TASK STATEMENT:
Count the lines in the records below that contain the string "sidebar" with the same capitalization, and reply with only that number.

SOURCE RECORDS:
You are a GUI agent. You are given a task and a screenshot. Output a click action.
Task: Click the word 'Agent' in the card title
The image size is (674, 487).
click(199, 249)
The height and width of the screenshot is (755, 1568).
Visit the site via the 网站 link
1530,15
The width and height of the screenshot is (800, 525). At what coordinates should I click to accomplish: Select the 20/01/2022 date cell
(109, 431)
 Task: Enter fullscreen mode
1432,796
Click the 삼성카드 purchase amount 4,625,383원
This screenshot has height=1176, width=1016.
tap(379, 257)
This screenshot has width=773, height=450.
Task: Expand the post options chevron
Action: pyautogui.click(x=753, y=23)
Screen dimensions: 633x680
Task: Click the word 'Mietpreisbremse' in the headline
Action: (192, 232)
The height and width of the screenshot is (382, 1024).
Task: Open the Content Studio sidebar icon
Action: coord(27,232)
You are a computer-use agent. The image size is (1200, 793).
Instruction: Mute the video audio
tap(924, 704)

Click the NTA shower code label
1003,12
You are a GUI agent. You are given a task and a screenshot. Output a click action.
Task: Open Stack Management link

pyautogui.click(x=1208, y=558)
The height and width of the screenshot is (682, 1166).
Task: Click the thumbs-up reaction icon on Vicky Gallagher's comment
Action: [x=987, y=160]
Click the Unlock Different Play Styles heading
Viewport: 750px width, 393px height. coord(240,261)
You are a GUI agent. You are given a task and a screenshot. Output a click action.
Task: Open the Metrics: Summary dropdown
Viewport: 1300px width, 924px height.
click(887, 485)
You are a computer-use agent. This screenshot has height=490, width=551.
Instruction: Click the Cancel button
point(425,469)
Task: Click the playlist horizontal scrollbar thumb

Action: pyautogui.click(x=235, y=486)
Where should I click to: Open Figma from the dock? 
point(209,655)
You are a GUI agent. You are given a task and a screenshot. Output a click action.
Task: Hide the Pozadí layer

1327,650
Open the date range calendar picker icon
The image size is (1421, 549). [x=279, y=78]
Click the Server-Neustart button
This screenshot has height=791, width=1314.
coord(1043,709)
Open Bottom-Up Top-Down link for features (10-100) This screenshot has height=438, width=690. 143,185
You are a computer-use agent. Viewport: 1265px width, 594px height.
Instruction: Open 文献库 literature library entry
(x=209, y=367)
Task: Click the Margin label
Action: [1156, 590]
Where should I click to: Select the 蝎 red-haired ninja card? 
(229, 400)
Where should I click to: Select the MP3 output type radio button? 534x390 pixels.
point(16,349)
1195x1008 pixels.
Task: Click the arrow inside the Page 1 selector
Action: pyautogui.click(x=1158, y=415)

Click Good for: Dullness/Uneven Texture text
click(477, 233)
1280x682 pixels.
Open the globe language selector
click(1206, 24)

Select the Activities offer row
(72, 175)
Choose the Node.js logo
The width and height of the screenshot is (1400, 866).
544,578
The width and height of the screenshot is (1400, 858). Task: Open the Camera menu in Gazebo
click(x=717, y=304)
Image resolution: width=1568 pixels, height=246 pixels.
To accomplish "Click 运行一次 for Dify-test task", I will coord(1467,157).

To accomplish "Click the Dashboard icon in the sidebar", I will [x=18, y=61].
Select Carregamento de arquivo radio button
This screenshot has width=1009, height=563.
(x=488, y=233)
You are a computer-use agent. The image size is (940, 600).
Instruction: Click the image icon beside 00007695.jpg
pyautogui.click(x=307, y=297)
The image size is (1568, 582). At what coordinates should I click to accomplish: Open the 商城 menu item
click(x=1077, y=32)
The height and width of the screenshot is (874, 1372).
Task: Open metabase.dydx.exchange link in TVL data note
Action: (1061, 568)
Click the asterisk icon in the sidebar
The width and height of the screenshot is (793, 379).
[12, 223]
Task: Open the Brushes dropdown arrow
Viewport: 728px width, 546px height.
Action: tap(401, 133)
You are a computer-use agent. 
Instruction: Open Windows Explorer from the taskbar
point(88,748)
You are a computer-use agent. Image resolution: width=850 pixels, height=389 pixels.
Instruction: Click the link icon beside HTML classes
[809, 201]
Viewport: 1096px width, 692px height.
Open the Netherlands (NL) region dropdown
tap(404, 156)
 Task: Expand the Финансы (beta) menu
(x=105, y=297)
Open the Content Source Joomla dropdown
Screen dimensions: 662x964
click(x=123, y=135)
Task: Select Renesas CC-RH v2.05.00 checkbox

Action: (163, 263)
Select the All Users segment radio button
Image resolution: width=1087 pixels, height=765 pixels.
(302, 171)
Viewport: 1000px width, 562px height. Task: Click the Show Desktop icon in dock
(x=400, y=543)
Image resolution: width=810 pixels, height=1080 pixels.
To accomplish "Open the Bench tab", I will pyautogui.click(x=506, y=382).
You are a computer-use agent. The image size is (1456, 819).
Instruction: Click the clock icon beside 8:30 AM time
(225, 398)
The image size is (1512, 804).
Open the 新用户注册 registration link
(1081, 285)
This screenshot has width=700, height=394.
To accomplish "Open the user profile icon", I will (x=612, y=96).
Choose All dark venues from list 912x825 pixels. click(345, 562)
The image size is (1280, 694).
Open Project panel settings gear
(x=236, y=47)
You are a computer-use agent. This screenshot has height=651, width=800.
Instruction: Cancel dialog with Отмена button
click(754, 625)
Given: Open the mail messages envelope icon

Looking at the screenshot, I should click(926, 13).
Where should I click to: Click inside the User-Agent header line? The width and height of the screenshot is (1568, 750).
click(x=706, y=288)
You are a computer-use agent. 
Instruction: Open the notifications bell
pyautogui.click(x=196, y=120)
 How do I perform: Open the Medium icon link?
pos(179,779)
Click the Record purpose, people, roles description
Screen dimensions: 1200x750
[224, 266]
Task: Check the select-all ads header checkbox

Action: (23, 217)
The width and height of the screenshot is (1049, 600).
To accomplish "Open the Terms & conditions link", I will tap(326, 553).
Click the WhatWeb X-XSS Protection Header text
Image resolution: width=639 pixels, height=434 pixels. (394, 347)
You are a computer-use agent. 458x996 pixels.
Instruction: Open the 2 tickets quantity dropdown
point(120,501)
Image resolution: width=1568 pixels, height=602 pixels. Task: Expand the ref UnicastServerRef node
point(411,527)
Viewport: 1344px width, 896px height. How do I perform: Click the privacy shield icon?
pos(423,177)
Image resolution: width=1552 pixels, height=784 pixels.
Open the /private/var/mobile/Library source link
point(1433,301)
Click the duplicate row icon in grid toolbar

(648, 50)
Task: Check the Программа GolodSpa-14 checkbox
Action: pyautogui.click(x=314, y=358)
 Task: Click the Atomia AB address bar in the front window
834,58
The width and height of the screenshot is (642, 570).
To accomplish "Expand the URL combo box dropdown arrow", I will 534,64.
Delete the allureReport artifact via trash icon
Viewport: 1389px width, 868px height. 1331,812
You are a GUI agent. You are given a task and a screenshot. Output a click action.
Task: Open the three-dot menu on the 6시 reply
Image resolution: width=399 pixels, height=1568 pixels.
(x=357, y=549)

EXPECTED OUTPUT:
3